## What is needed
Images are not part of the copy; write out the rest of the data exactly as given.

(Items listed in a dataset)
• • • • •

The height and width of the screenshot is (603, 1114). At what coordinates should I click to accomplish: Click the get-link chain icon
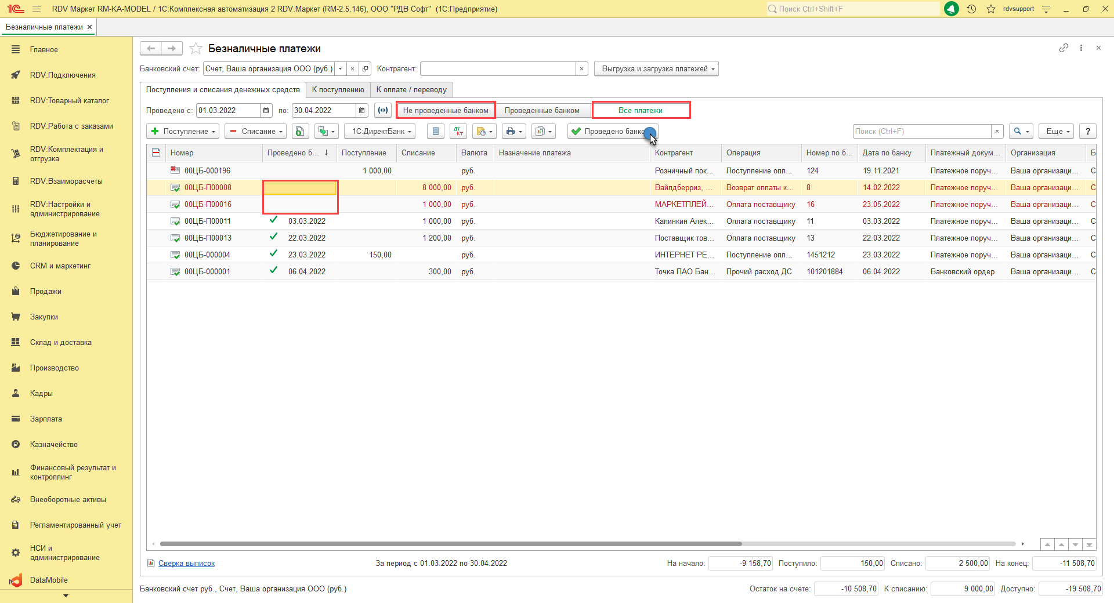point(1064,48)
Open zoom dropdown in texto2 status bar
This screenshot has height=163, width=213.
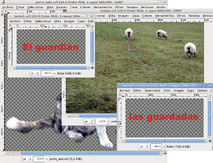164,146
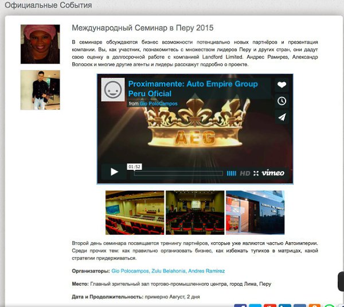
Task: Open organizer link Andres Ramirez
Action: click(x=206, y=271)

• • • • •

## Exercise solution
The height and width of the screenshot is (603, 1114). At what coordinates should I click to accomplish: Click the get-link chain icon
point(1064,48)
Open zoom dropdown in texto2 status bar
This screenshot has height=163, width=213.
164,146
Task: Open organizer link Andres Ramirez
Action: click(x=206, y=271)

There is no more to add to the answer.